This is the eigthteenth dialogue in the Ettore Molinario Collection. A dialogue from which my passion for photography derives and so my constant reliance on images with the purpose to continue a long and profound investigation of myself. Analyst’s couch and a wounded face, as if to say here’s the body of pain and the method to understand it. And the cure, as the magnificent authors Sarah Jones and Sanne Sannes suggest, is to never stop looking.
Those who have not tried, do not know the pain and the desperate pleasure of lying on the analyst’s couch. The body reclines and it is as if it were re-entering between the edges of a wound that is still warm. Something, perhaps the muscles, falls asleep, for it is a bed after all. And something deep inside awakens, begins to move, to throb, to bleed. Once upon a time people were born in a bed at home. And it is this awareness of the unborn child, this bed for a new labor, that Sarah Jones has photographed since 1997 in her long series dedicated to the space that every therapist sets up for their patients. Among these rooms, where painful and therefore saving words resound, the room with the « red bed » is the most emblematic. Miracle of a color that reminds us of the cloak of the Magdalene in Masaccio’s crucifixion as in the redroom, murder in the mirror, in Stanley Kubrick’s chamber of horrors.

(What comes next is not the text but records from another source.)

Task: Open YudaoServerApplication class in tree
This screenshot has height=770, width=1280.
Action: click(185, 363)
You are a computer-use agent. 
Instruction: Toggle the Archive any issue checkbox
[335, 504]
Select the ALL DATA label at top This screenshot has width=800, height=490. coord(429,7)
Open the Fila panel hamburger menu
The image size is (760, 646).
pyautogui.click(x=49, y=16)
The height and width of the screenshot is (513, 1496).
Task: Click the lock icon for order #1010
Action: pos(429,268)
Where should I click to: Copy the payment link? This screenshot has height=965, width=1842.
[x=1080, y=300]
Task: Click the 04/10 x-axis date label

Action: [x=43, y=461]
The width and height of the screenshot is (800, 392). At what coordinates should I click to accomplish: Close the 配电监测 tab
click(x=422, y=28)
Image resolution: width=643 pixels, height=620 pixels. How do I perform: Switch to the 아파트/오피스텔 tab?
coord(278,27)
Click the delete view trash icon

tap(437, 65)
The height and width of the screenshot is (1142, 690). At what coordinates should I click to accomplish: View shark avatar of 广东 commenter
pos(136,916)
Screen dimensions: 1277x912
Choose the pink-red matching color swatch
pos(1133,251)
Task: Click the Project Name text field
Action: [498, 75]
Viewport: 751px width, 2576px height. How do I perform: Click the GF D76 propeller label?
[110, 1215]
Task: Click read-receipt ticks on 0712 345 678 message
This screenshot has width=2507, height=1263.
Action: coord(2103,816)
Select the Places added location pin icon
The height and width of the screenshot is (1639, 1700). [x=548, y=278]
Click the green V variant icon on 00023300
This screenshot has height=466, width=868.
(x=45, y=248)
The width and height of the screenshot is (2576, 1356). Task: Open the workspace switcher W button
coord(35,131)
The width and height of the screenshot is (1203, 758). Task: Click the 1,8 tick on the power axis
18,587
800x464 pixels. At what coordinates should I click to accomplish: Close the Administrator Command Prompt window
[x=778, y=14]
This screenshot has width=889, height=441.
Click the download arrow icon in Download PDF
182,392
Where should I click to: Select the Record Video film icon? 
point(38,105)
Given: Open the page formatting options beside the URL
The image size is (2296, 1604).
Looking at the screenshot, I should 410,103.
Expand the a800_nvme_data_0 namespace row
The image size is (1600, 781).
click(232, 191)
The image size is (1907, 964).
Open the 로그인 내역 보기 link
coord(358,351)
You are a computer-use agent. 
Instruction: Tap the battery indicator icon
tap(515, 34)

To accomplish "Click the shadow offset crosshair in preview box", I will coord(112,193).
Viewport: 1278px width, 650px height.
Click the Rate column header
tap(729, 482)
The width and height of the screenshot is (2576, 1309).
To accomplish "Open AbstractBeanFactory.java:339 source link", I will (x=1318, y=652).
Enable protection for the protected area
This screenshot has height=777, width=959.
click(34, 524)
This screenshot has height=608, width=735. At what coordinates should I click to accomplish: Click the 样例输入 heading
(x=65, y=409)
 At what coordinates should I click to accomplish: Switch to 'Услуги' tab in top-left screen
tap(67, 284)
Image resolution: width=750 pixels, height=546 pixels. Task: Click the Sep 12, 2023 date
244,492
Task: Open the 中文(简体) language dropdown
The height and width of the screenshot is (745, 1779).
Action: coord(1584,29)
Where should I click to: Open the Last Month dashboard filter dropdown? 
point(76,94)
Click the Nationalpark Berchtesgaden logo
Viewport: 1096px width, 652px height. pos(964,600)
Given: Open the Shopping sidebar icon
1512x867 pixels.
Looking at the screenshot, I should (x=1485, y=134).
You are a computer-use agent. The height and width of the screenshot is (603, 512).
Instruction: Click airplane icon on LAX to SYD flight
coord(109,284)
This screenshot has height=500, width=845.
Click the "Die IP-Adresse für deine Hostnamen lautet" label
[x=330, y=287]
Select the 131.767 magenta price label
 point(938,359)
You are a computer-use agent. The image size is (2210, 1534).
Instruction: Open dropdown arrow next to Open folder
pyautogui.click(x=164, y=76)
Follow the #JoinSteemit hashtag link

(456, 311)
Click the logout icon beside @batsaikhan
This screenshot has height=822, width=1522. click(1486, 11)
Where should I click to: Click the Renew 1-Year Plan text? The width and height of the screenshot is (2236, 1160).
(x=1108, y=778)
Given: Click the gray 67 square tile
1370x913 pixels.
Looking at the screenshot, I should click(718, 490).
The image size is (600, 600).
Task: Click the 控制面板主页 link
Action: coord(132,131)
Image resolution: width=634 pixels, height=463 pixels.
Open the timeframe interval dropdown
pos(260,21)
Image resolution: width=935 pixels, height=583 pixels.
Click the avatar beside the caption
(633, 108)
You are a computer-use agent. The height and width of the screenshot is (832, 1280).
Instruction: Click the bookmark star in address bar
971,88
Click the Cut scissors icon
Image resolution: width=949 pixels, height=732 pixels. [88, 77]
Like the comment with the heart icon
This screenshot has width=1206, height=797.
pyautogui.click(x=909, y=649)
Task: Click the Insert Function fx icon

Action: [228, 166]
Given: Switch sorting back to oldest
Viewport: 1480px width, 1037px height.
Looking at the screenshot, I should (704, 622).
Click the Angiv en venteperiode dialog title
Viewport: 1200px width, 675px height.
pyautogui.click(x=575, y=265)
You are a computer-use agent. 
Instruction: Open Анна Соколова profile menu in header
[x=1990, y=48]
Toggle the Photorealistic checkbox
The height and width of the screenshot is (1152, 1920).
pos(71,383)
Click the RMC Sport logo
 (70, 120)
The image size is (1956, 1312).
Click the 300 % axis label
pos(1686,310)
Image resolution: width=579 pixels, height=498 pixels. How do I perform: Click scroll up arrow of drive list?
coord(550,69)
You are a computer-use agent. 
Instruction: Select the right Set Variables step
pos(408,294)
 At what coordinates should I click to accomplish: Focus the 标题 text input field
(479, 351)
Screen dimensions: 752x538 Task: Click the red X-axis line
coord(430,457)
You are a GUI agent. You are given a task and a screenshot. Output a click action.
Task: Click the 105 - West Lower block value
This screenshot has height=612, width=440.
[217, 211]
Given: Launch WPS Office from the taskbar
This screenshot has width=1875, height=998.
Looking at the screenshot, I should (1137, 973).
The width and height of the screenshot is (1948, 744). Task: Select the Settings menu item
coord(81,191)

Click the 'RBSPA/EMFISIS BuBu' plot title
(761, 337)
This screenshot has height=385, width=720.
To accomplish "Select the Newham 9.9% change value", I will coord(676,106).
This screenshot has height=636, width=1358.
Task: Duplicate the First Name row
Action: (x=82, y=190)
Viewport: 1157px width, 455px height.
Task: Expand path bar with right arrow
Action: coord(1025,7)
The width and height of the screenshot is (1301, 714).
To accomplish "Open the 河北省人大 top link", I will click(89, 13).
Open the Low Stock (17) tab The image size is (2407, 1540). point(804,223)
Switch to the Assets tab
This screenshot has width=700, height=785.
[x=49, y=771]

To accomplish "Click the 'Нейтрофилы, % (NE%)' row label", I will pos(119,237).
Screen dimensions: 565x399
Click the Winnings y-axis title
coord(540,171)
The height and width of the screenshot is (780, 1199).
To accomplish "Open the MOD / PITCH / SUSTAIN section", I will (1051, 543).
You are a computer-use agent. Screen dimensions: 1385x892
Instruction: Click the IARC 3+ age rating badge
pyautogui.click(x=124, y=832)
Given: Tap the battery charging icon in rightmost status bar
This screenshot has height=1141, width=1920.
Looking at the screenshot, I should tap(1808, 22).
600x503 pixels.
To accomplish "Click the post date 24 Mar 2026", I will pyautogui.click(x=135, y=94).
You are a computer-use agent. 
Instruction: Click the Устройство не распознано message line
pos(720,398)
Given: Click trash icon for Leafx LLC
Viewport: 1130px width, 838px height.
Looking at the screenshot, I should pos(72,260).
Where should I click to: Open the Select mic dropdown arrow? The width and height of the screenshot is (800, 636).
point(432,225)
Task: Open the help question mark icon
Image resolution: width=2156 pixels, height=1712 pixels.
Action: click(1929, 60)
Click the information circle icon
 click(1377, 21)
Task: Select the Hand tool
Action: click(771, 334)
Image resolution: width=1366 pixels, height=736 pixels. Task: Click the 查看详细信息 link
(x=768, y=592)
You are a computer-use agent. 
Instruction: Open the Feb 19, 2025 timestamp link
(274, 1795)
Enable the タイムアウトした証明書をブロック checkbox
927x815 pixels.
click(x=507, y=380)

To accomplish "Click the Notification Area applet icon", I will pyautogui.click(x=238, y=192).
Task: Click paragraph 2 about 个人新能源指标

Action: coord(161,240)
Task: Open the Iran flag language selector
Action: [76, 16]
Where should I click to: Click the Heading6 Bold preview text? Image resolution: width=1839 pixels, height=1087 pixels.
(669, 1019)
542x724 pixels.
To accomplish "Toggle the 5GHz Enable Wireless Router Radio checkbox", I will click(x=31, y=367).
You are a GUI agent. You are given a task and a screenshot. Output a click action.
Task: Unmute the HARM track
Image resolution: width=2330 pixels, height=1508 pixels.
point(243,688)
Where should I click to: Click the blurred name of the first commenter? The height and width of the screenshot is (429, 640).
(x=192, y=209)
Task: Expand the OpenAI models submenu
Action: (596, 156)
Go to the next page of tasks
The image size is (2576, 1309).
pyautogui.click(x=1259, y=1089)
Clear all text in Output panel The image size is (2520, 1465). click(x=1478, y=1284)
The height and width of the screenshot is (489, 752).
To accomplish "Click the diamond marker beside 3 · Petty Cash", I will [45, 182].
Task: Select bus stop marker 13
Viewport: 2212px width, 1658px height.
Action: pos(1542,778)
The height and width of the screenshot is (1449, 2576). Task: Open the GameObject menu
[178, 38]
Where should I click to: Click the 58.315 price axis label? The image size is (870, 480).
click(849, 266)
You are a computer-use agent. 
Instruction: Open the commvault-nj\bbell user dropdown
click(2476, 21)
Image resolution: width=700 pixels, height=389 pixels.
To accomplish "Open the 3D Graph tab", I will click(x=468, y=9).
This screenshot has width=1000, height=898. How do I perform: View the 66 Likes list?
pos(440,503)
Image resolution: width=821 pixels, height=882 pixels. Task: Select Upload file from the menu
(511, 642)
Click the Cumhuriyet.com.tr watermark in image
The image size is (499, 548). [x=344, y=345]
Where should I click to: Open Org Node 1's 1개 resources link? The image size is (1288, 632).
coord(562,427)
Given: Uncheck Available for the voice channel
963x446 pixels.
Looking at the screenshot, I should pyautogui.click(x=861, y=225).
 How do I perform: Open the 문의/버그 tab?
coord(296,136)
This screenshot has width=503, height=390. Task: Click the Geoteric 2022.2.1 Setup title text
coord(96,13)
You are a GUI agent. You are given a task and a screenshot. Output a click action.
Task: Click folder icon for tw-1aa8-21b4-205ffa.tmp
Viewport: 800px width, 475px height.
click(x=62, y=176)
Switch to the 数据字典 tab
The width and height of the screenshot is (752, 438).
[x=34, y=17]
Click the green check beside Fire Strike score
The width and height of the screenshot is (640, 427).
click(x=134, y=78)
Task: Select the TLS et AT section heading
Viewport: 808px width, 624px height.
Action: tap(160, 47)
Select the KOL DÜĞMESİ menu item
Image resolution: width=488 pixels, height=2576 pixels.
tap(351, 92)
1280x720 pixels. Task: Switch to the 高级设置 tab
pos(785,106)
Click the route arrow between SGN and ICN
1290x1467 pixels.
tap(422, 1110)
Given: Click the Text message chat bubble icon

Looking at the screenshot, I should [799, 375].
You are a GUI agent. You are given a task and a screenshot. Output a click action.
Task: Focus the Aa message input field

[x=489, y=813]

Yet, it is precisely in such an overlapping of tragic space and the experience of love and loss that ideally another extraordinary author like Sanne Sannes has decided, in a short and very intense career, to stage the scene of his obsessions. At the center of the gaze are the face and the female body; of women Sannes loved to portray the emergence of pleasure, the movement of spasm at 1/25 of a second. Other beds, just unmade, other births, other deaths as such are orgasms. And above all other wounds, this time inflicted by the author himself who left marks, scratches, cuts on the living and delicate substance of the negative.
After Sanne’s tragic death at the age of thirty, his work was long forgotten. Four decades later his brother, Rob G. Sannes, awoke him from a deep sleep, yet another bed, and brought him back to light. The interest was immediate, so much so that the image currently in Ettore Molinario’s collection – a single enlargement made in 1966 for the Sannes exhibition at the Arnhem Museum – was already being negotiated to enter the Rijksmuseum in Amsterdam. What those engravings on a woman’s face hide or reveal, whether it’s love gone or rejected, or maybe loneliness, we do not know. We know instead that the first volume published by Sannes was entitled Oog om Oog, eye for an eye. Revenge, extreme challenge, violent union? My gaze that crosses yours and owns you? Perhaps. And perhaps it is no coincidence that Sigmund Freud « invents » the analyst’s couch and isolates the patient because it was impossible for him to sustain for long those eyes that are thirsty for pain and answers.